Le mot « détox », en clair
Il n’a aucune définition réglementaire et ne recouvre aucun mécanisme physiologique reconnu. L’élimination des déchets de l’organisme est assurée en continu par le foie et les reins, sans qu’aucune boisson particulière n’ait à intervenir. Aucune allégation « détoxifiante » n’a d’ailleurs été autorisée par l’EFSA, faute de dossier capable d’en établir le fondement.
Ce qui ne condamne pas les infusions pour autant : remplacer un soda par une tasse sans sucre retire environ 35 g de sucre à la journée. L’intérêt est réel — il tient au remplacement, jamais aux feuilles.
Ce qui produit un effet mesurable
- Les boissons. C’est le levier au meilleur rapport effort/résultat : les calories liquides ne rassasient pratiquement pas et s’additionnent sans être perçues.
- La régularité des repas. Sauter des repas conduit généralement à compenser plus tard, et davantage.
- Les protéines et les fibres à chaque repas, pour leur effet sur la satiété.
- L’activité physique, dont le rôle est plus décisif dans le maintien du poids que dans sa perte initiale.
- Le sommeil. Une dette de sommeil chronique dérègle l’appétit de façon documentée.
Rien de neuf, et c’est bien le problème commercial de ces principes : ils ne se vendent pas.
Ce qui ne marche pas
Les « brûleurs de graisse », les tisanes amaigrissantes, les cures censées purifier l’organisme, les régimes excluant un groupe alimentaire entier. Aucune allégation de perte de poids chiffrée n’est autorisée en Europe pour ce type de produit — une communication qui promet un nombre de kilos est, par construction, hors cadre légal.
Deux mécanismes expliquent la persistance de ces offres : l’effet laxatif ou diurétique de certaines plantes, qui produit une variation rapide du poids sur la balance sans toucher à la masse grasse ; et la restriction alimentaire spontanée qui accompagne souvent le début d’une cure, et à laquelle le produit se voit attribuer le mérite.
Prudence particulière
- La caféine est omniprésente dans ces mélanges — thé vert, matcha, maté, guarana. L’EFSA situe le seuil sans risque à 400 mg par jour chez l’adulte, tous apports confondus, et à 200 mg pendant la grossesse.
- Les effets laxatifs de certaines plantes (séné, bourdaine) ne conviennent pas à un usage prolongé.
- Les troubles du comportement alimentaire : ce marché est particulièrement délétère pour les personnes concernées.
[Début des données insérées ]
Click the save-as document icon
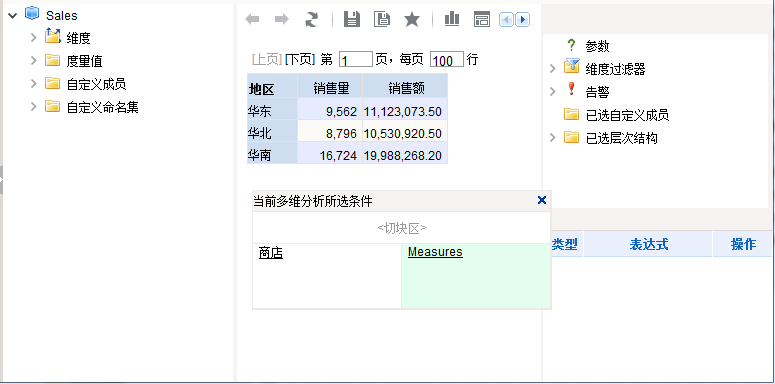The width and height of the screenshot is (775, 384). pyautogui.click(x=382, y=20)
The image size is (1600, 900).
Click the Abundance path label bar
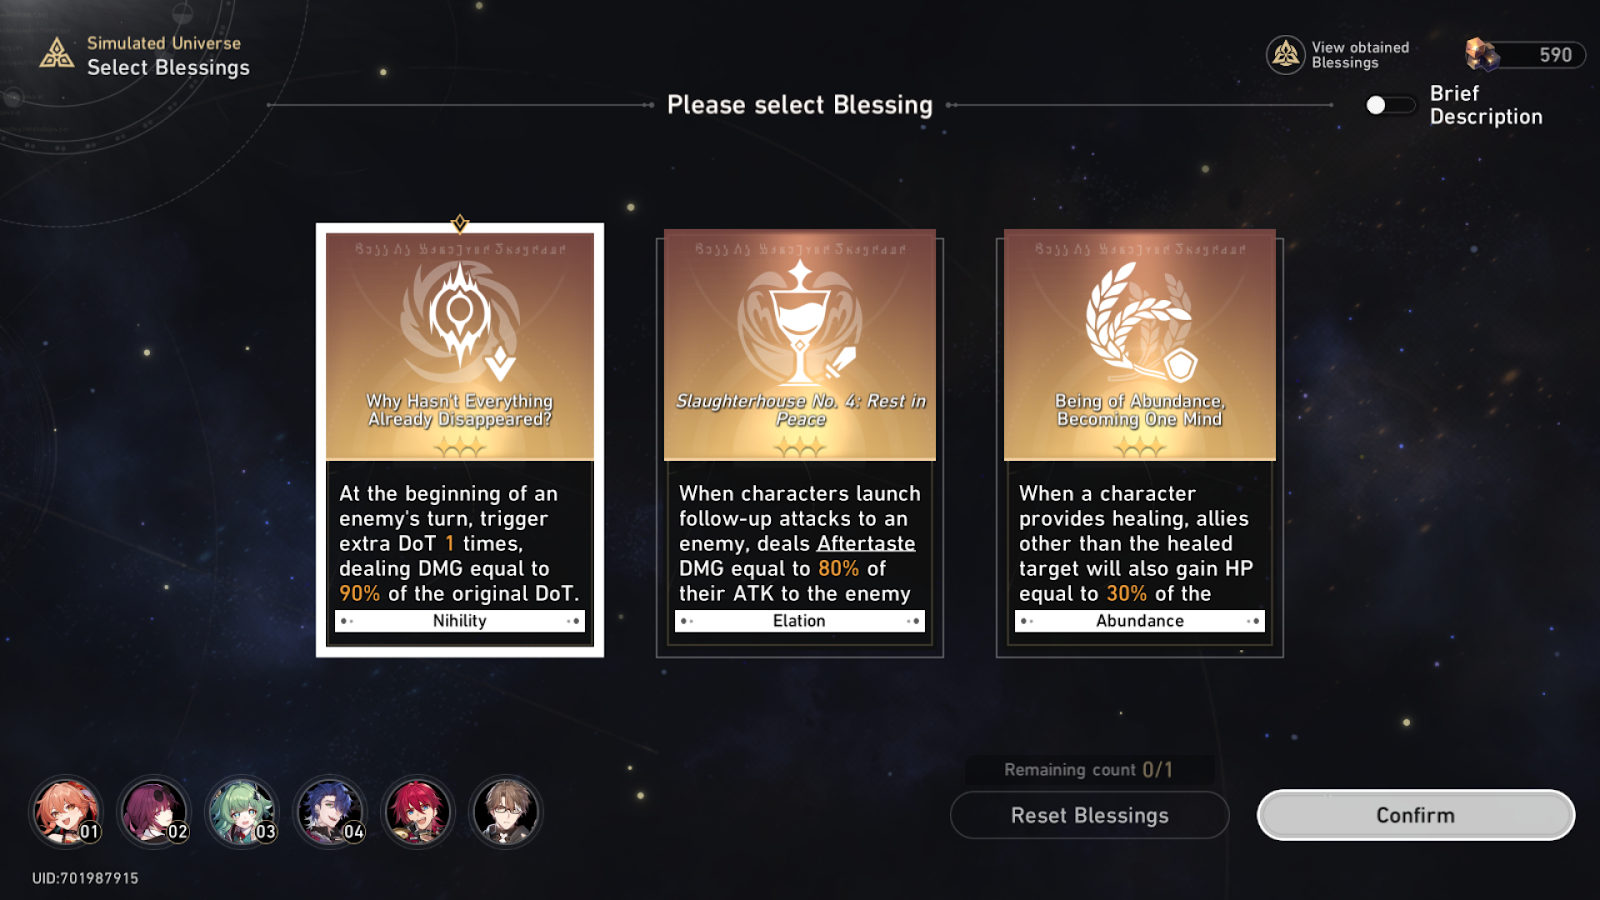point(1140,621)
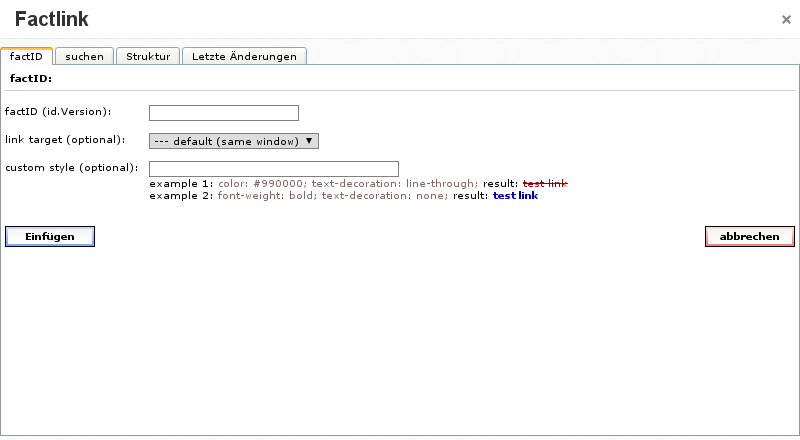Click the 'custom style (optional):' label
The image size is (800, 440).
(x=71, y=167)
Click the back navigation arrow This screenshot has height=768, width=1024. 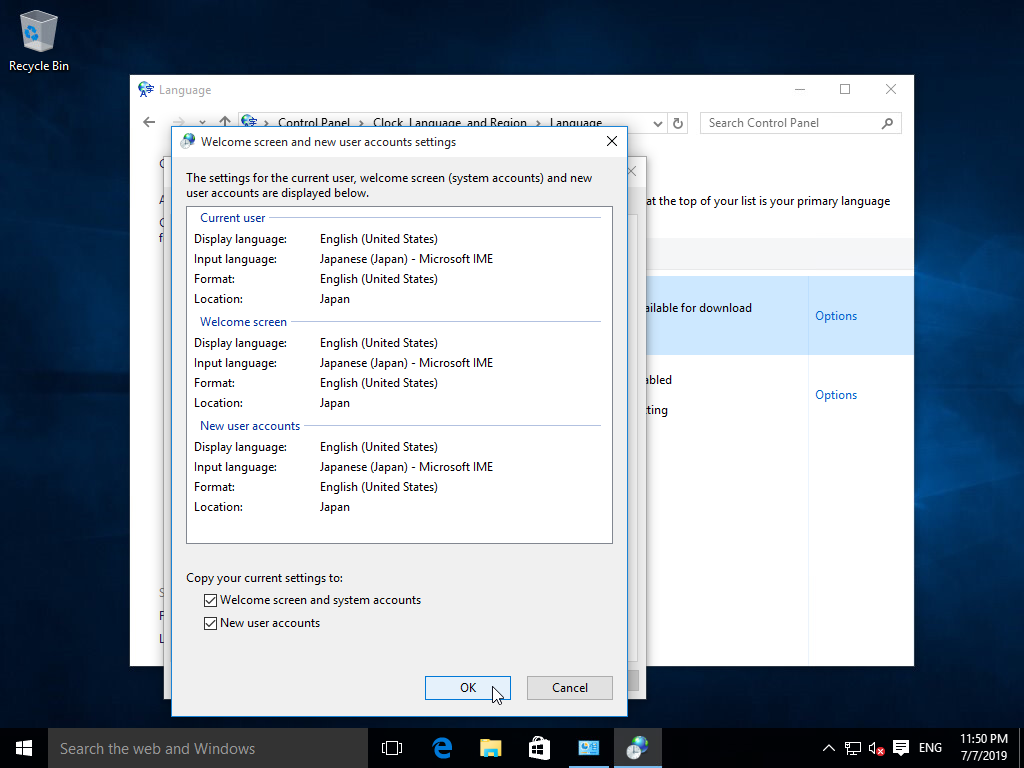click(x=148, y=122)
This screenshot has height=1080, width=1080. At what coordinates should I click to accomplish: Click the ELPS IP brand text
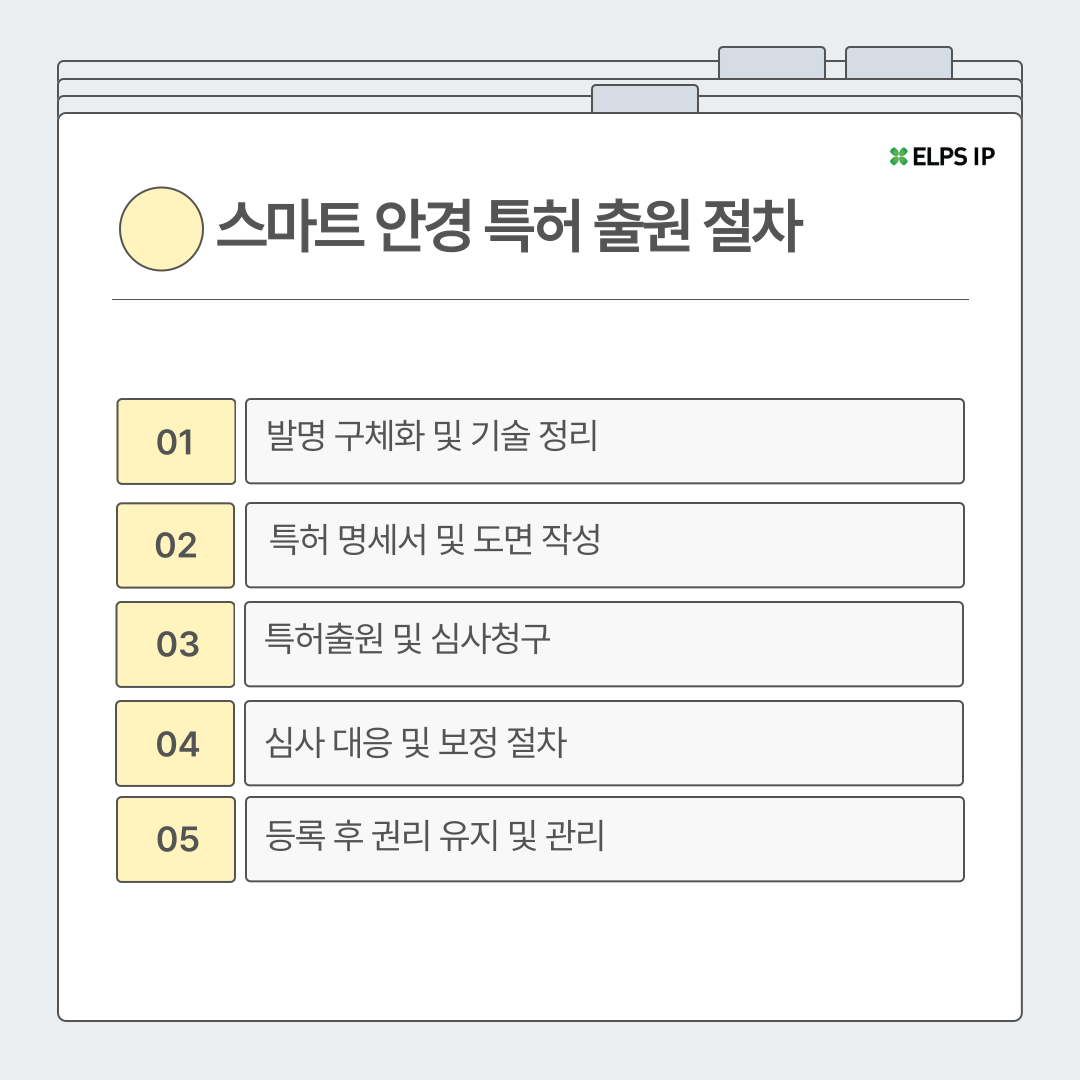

Un accompagnement professionnel est la seule voie utile.
Quand se faire accompagner
Une perte de poids involontaire, une prise de poids rapide et inexpliquée, un rapport à l’alimentation devenu source d’angoisse, ou un objectif de perte importante : ce sont des situations qui relèvent d’un médecin ou d’un diététicien-nutritionniste, pas d’un achat en ligne.